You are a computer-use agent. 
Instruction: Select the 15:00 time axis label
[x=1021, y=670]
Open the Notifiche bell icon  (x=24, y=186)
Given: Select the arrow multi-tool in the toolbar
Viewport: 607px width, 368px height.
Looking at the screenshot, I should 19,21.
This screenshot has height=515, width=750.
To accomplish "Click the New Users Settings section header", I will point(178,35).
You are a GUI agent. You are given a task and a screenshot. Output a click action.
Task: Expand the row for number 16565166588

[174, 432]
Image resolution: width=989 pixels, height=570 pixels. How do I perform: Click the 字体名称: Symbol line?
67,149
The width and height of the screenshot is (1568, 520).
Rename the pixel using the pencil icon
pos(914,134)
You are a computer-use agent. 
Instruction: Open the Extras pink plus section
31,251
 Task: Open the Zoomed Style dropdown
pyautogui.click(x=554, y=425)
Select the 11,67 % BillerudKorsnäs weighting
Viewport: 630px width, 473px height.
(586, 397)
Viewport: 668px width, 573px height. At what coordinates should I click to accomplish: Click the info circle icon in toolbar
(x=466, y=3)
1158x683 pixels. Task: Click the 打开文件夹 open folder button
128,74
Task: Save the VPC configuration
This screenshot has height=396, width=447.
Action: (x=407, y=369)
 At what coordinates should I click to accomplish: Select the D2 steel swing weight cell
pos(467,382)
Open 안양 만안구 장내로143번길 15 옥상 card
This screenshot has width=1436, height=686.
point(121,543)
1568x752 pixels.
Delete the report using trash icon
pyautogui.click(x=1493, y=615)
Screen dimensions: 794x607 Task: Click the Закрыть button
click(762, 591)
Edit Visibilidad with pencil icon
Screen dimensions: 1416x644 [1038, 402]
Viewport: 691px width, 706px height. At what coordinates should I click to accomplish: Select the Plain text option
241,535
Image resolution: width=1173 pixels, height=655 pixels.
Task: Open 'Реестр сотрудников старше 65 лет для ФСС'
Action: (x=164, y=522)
════════
What the exercise asks => Give back all of the entries exactly as written.

Response =>
You are a computer-use agent. 
Instruction: Select the 15:00 time axis label
[x=1021, y=670]
Open the Notifiche bell icon  (x=24, y=186)
Given: Select the arrow multi-tool in the toolbar
Viewport: 607px width, 368px height.
Looking at the screenshot, I should 19,21.
This screenshot has height=515, width=750.
To accomplish "Click the New Users Settings section header", I will point(178,35).
You are a GUI agent. You are given a task and a screenshot. Output a click action.
Task: Expand the row for number 16565166588

[174, 432]
Image resolution: width=989 pixels, height=570 pixels. How do I perform: Click the 字体名称: Symbol line?
67,149
The width and height of the screenshot is (1568, 520).
Rename the pixel using the pencil icon
pos(914,134)
You are a computer-use agent. 
Instruction: Open the Extras pink plus section
31,251
 Task: Open the Zoomed Style dropdown
pyautogui.click(x=554, y=425)
Select the 11,67 % BillerudKorsnäs weighting
Viewport: 630px width, 473px height.
(586, 397)
Viewport: 668px width, 573px height. At what coordinates should I click to accomplish: Click the info circle icon in toolbar
(x=466, y=3)
1158x683 pixels. Task: Click the 打开文件夹 open folder button
128,74
Task: Save the VPC configuration
This screenshot has height=396, width=447.
Action: (x=407, y=369)
 At what coordinates should I click to accomplish: Select the D2 steel swing weight cell
pos(467,382)
Open 안양 만안구 장내로143번길 15 옥상 card
This screenshot has width=1436, height=686.
point(121,543)
1568x752 pixels.
Delete the report using trash icon
pyautogui.click(x=1493, y=615)
Screen dimensions: 794x607 Task: Click the Закрыть button
click(762, 591)
Edit Visibilidad with pencil icon
Screen dimensions: 1416x644 [1038, 402]
Viewport: 691px width, 706px height. At what coordinates should I click to accomplish: Select the Plain text option
241,535
Image resolution: width=1173 pixels, height=655 pixels.
Task: Open 'Реестр сотрудников старше 65 лет для ФСС'
Action: (x=164, y=522)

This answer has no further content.